Acemoglu and Robinson then concluded: “These monopolies, and many more, gave individuals or groups the sole right to control the production of many goods. They impeded the type of allocation of talent, which is so crucial to economic prosperity”
It was gratifying to hear Buhari in his inaugural address in 2015 declare that “I am for everyone and I belong to no one”. Either on the godfather front or on the ethnic or religious front, Buhari’s statement can be likened to John F. Kennedy’s “think not what your country can do for you, but think of what you can do for your country”. Did Buhari prove not to be for some people but to be for everybody?

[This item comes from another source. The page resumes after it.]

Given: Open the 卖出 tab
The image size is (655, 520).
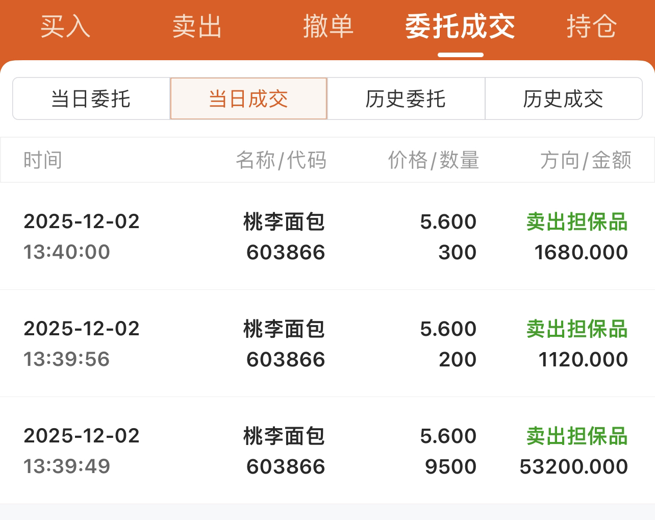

In the following interviews, Dr. Obiora Okonkwo explains the gains of democracy in the last 20years; Dr. Abubakar Siddique Mohammed sheds light on his four-year research on insecurity in the North West; while Supo Shonibare, a pioneer member of the Alliance for Democracy, AD, speaks on opposition politics. It is all about looking back.
And looking back, there were errors of omission and commission that have brought Nigeria to this sorry pass. Can things be better? Of course yes! When Nigerians, generally, exorcise the ghost of prejudice against one another, people will begin to see things clearly and work for progress of the nation, rather than selfish ends for pro or anti Buhari.